Supplied material
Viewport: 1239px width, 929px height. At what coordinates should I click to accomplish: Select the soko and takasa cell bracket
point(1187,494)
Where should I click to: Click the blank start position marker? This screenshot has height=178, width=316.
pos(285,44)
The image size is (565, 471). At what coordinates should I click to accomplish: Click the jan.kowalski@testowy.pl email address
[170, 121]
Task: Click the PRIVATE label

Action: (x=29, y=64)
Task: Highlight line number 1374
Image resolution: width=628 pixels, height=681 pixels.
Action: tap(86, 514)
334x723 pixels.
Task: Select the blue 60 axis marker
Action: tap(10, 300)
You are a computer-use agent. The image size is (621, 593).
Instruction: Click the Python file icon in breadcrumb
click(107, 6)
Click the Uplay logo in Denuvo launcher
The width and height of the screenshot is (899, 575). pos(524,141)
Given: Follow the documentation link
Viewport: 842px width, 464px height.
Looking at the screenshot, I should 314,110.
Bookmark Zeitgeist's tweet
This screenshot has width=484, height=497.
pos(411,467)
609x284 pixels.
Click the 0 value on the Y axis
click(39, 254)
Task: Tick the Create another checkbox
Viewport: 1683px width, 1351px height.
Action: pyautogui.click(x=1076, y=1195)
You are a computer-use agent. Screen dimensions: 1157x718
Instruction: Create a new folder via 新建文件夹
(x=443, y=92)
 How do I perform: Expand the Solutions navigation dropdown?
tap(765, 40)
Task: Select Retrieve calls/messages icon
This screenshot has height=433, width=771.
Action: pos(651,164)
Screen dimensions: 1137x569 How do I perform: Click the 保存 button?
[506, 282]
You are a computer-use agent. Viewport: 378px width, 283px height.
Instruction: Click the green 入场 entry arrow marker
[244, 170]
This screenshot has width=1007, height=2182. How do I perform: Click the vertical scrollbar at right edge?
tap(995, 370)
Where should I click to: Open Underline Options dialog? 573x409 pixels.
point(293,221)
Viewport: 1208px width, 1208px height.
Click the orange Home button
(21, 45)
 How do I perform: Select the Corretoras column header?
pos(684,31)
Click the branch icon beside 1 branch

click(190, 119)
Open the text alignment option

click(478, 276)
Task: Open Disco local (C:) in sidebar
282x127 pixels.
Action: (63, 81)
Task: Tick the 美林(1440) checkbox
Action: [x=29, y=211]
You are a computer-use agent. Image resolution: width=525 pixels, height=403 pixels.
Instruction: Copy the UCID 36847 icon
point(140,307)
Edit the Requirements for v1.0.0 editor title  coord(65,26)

Exercise
Start at the first line of the data above. Stop after the line containing "You are a computer-use agent. The", reproducing each line exactly and adding nothing.

Result of the task
Viewport: 1239px width, 929px height. At what coordinates should I click to accomplish: Select the soko and takasa cell bracket
point(1187,494)
Where should I click to: Click the blank start position marker? This screenshot has height=178, width=316.
pos(285,44)
The image size is (565, 471). At what coordinates should I click to accomplish: Click the jan.kowalski@testowy.pl email address
[170, 121]
Task: Click the PRIVATE label

Action: (x=29, y=64)
Task: Highlight line number 1374
Image resolution: width=628 pixels, height=681 pixels.
Action: tap(86, 514)
334x723 pixels.
Task: Select the blue 60 axis marker
Action: tap(10, 300)
You are a computer-use agent. The image size is (621, 593).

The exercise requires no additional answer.